TO DO >>
Every line in the records below that holds "will" must be identified and copied.

=== Section Start ===

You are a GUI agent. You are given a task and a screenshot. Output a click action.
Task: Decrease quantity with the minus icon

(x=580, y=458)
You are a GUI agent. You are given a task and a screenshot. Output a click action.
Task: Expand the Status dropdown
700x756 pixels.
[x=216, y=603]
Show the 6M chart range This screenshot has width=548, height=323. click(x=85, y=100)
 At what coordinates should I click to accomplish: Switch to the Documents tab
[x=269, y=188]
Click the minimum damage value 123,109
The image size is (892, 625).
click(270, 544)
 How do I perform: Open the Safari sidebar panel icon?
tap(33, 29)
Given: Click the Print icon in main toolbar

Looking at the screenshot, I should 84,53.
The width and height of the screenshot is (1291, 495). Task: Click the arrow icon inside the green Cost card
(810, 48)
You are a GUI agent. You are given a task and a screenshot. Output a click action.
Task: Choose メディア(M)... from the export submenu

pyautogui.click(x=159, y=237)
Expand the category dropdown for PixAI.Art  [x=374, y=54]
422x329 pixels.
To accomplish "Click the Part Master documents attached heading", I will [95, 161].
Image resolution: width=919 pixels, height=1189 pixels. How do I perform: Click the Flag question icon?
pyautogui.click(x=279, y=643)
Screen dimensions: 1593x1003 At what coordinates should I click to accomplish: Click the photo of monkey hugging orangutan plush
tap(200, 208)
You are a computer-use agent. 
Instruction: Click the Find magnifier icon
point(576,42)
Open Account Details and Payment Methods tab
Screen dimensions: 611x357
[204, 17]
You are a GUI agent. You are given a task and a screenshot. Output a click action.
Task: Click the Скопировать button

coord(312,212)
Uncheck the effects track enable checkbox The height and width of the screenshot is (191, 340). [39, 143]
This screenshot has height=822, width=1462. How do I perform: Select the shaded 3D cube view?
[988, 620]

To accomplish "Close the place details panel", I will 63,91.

=== Section End ===

RESPONSE TO THE TASK >>
To accomplish "Click the Part Master documents attached heading", I will [95, 161].
To accomplish "Close the place details panel", I will 63,91.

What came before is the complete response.